Exercise objective: State how many lines in the rows below contain the string "width", matching case exactly. Give only the number.

** start of Material shown **

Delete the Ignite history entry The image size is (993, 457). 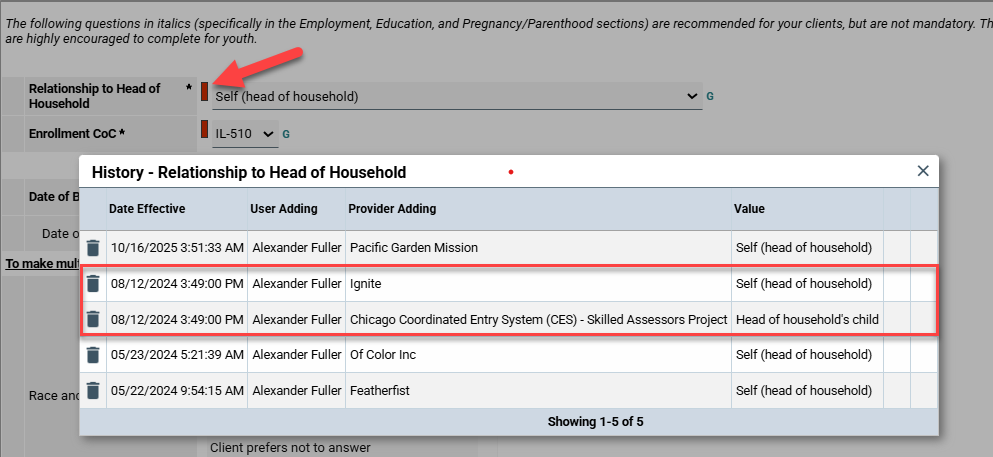(93, 284)
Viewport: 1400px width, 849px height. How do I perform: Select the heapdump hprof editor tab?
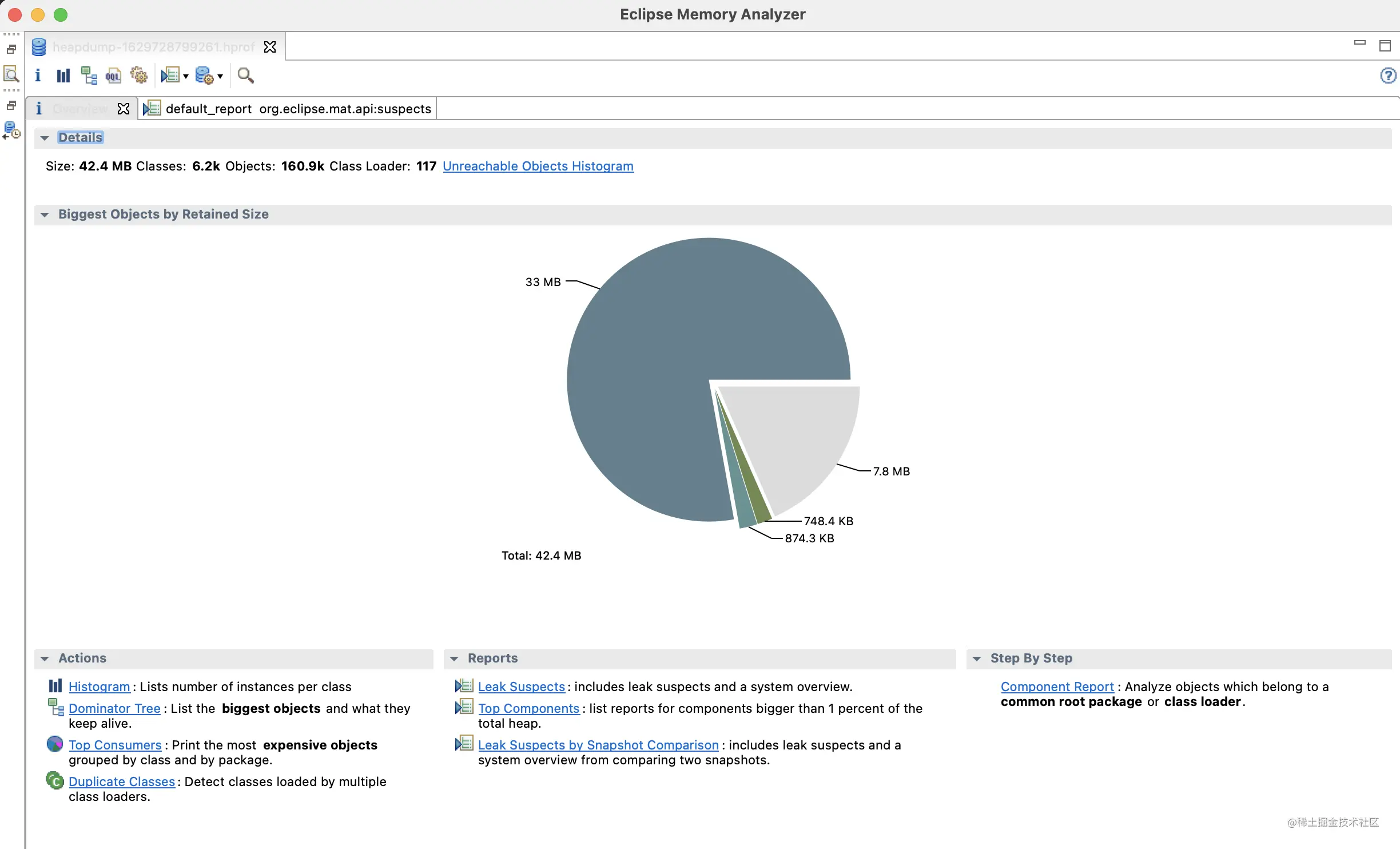pyautogui.click(x=154, y=47)
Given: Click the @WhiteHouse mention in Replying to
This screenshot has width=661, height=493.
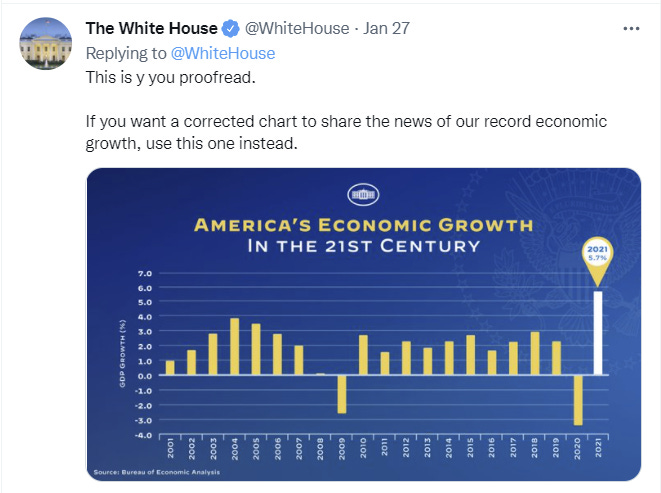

** end of Material shown **

Answer for the task: 2